◆ TASK TO CARRY OUT
Where the string "Open" occurs in a line of the entries below, copy that line.

Start of LISTED RECORDS

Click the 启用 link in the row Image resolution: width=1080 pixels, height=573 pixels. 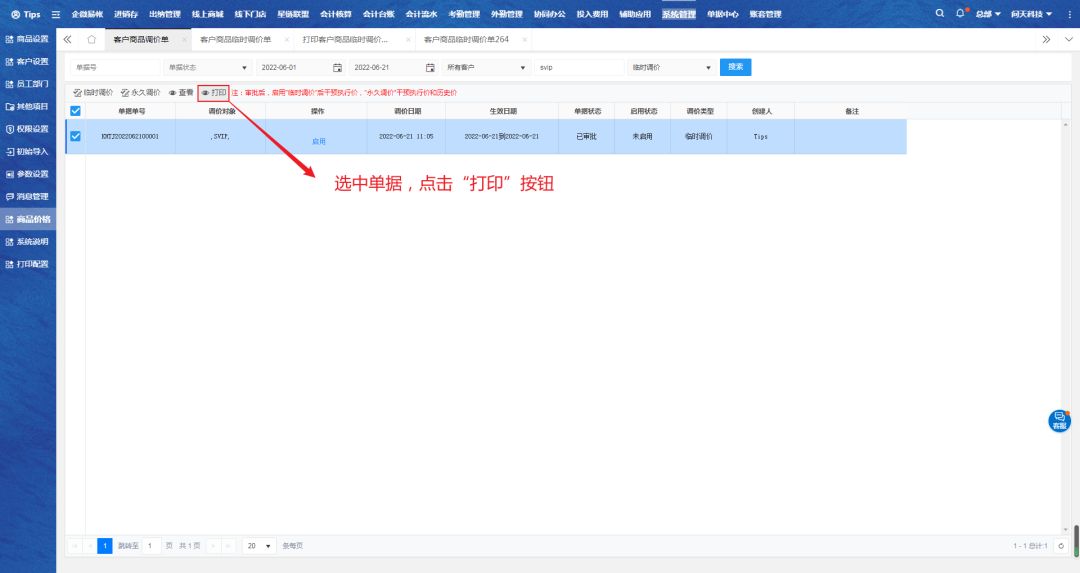pyautogui.click(x=318, y=142)
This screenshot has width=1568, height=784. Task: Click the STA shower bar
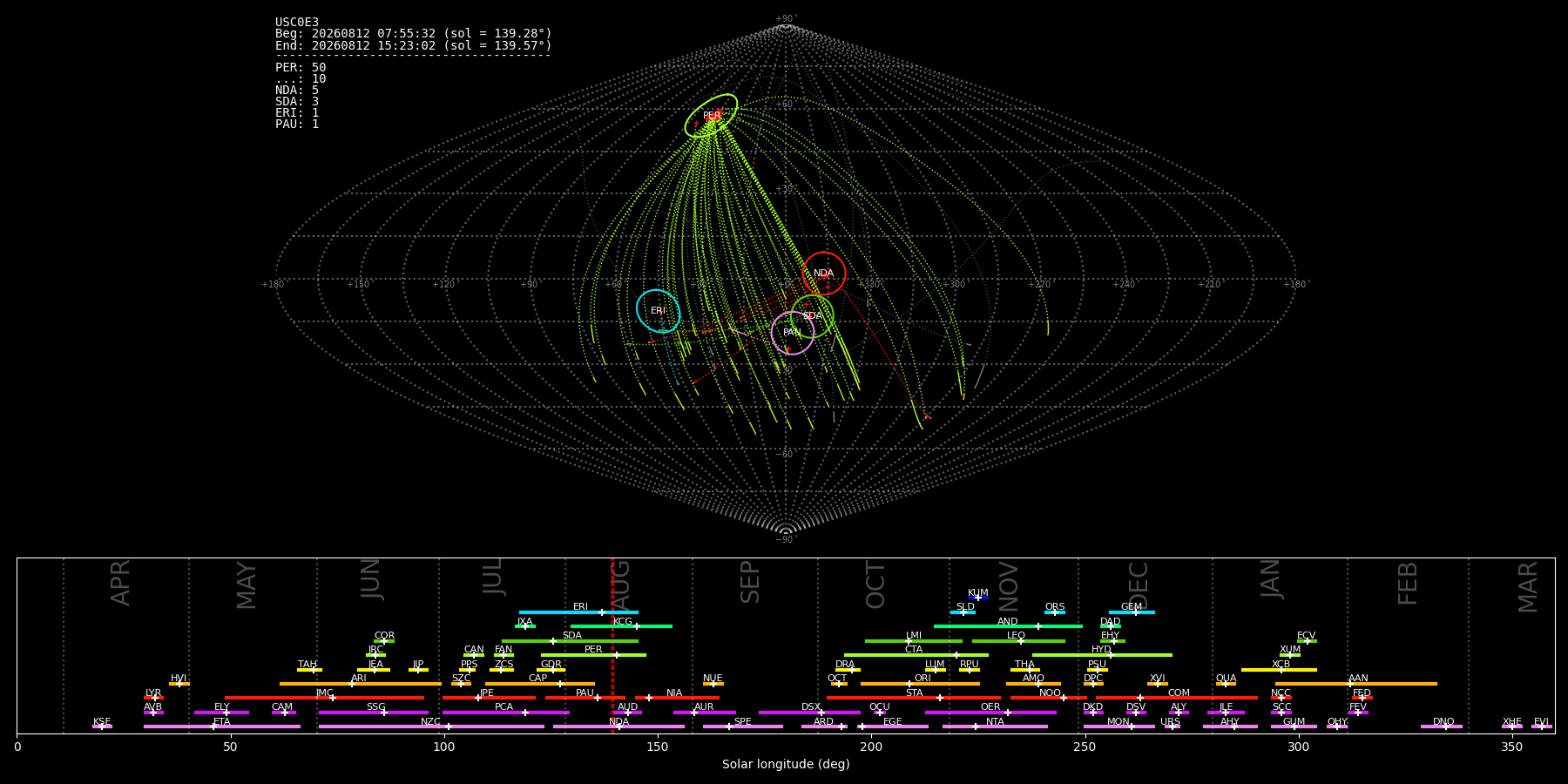(x=914, y=698)
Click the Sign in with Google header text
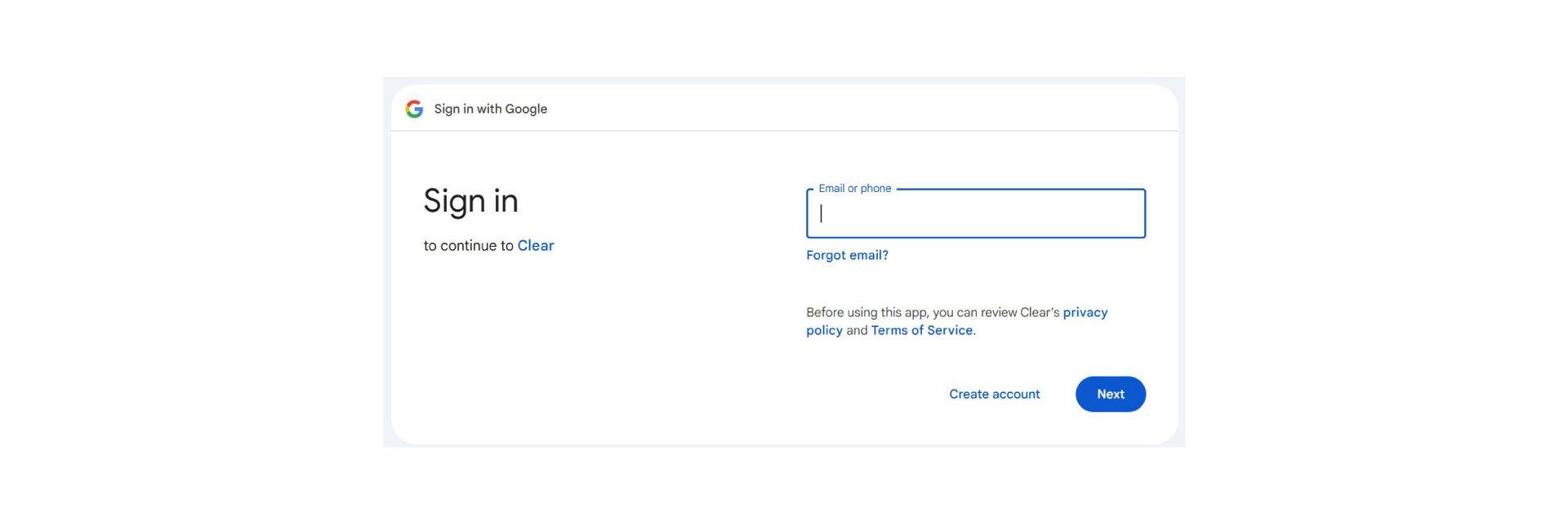1568x523 pixels. point(490,109)
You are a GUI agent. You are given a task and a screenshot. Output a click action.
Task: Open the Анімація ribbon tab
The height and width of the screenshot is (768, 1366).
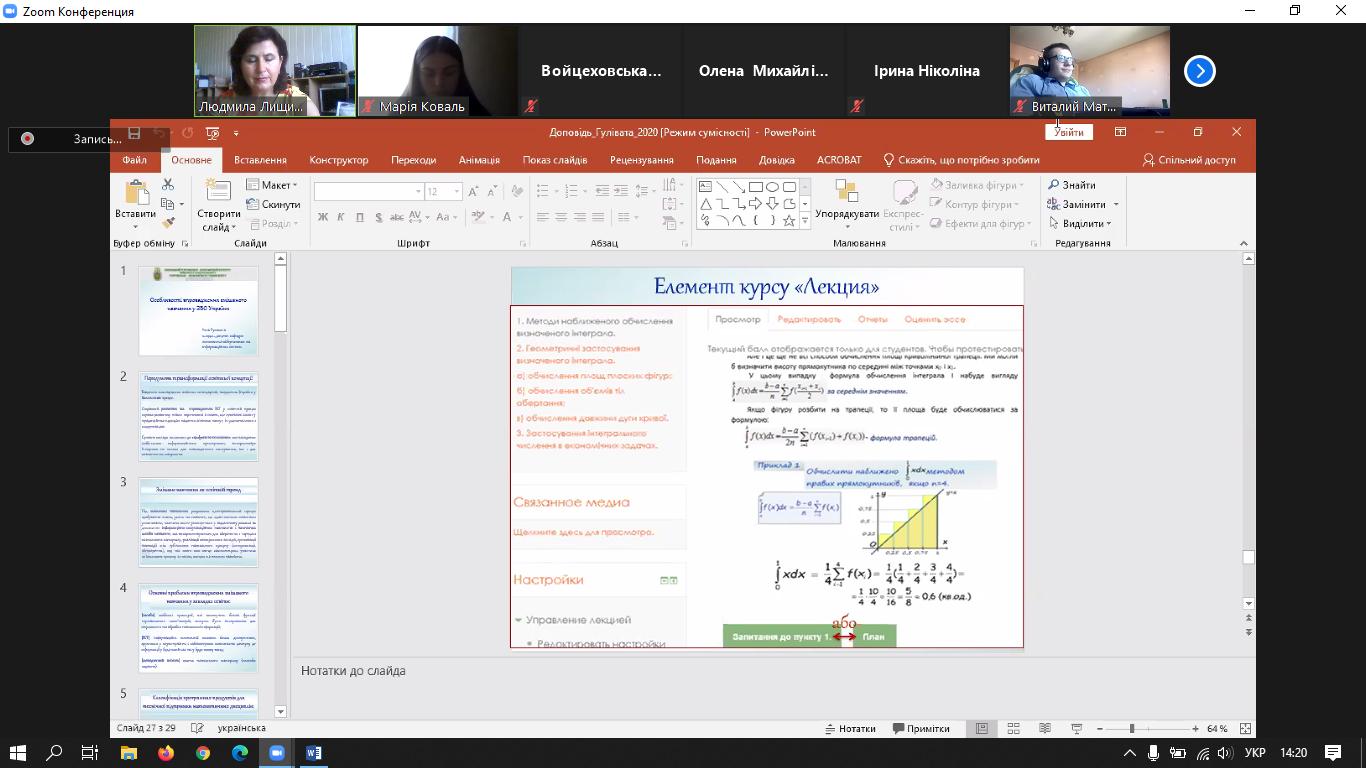(479, 160)
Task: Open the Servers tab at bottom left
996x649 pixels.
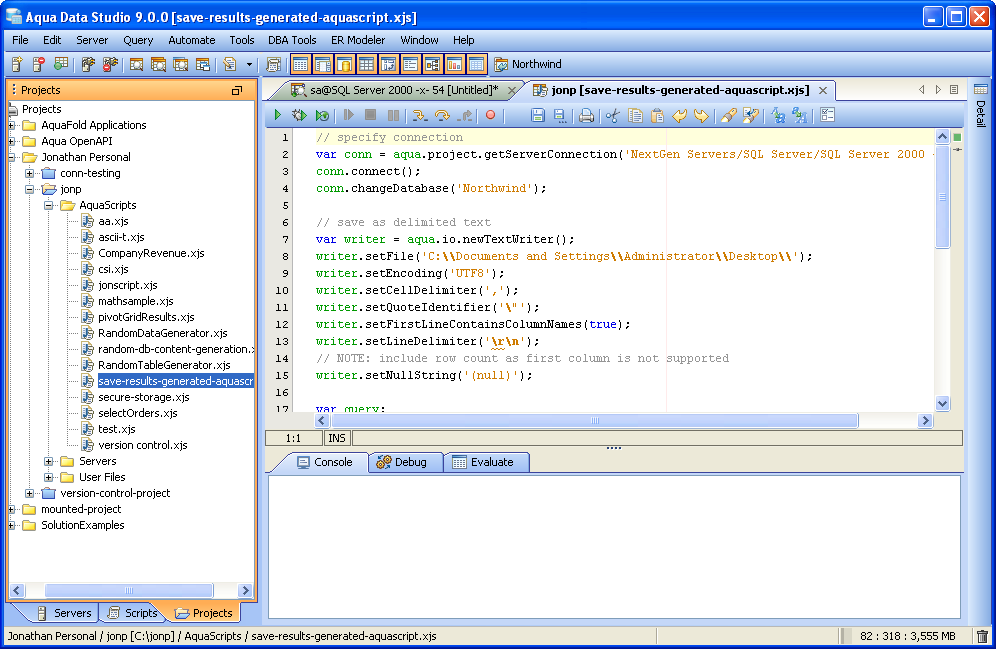Action: 64,613
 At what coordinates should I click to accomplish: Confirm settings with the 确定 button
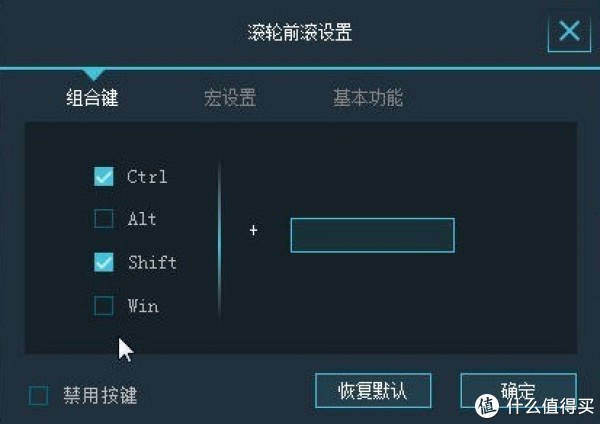pos(518,391)
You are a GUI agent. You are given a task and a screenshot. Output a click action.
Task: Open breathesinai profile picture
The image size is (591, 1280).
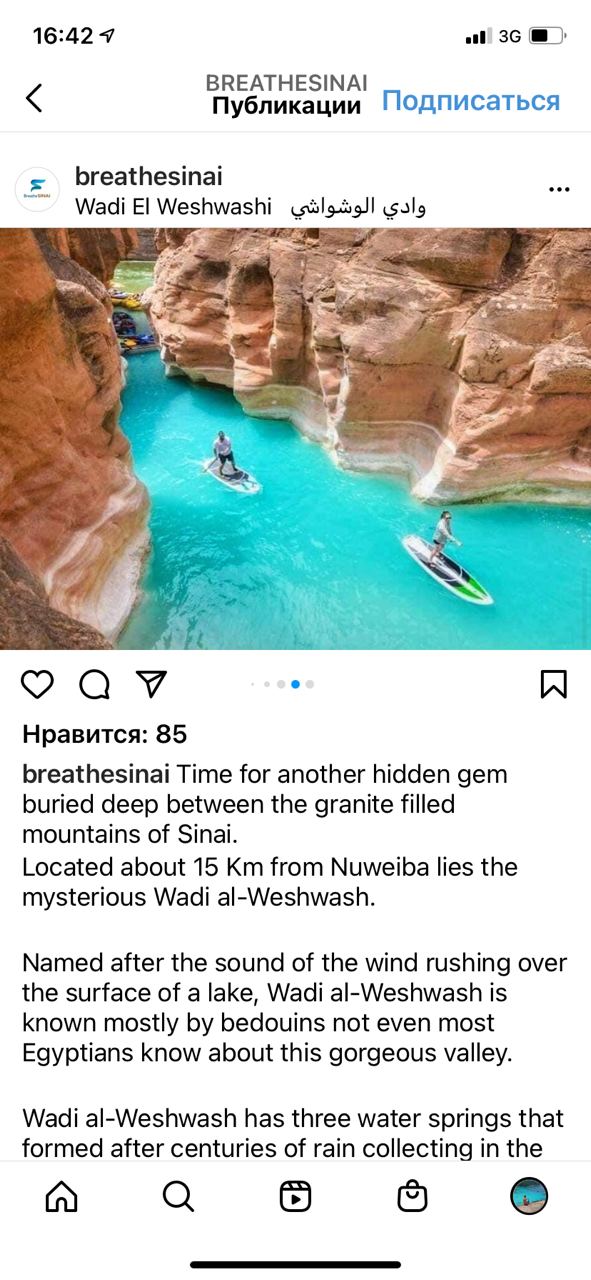(37, 189)
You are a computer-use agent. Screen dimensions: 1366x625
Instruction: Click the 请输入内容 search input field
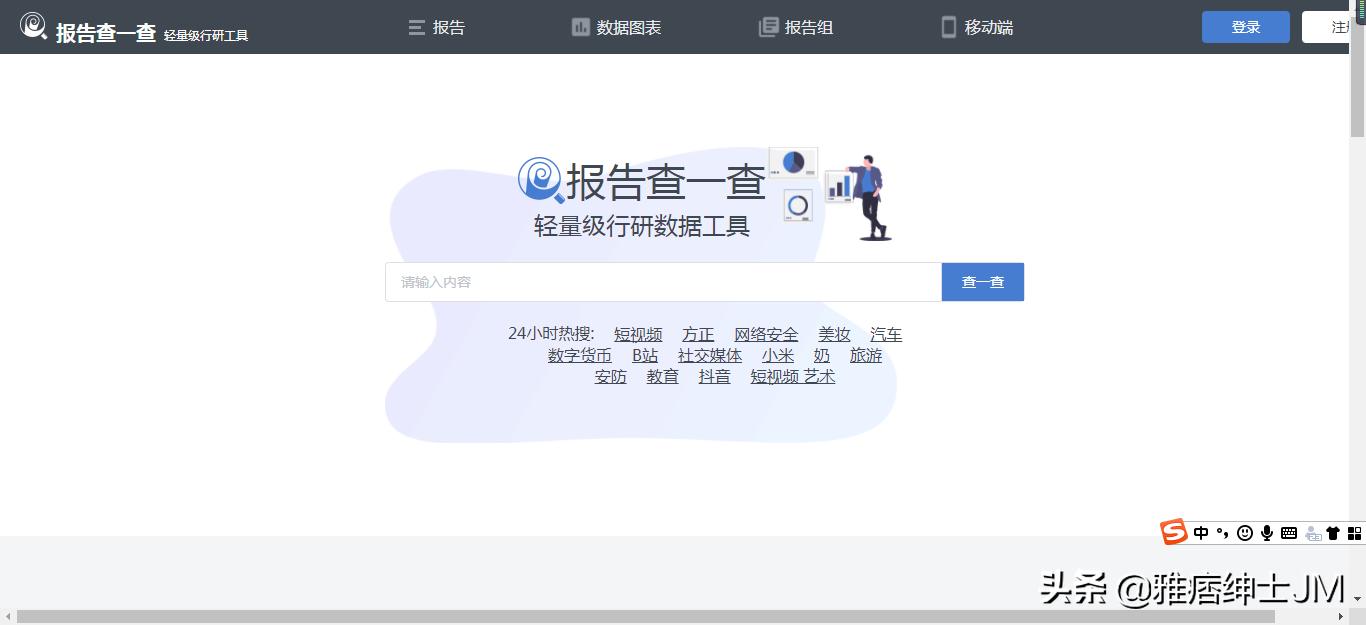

End of LISTED RECORDS

◆ SOLUTION BELOW
Task: Open the Анімація ribbon tab
Task: Open the Servers tab at bottom left
Task: Open breathesinai profile picture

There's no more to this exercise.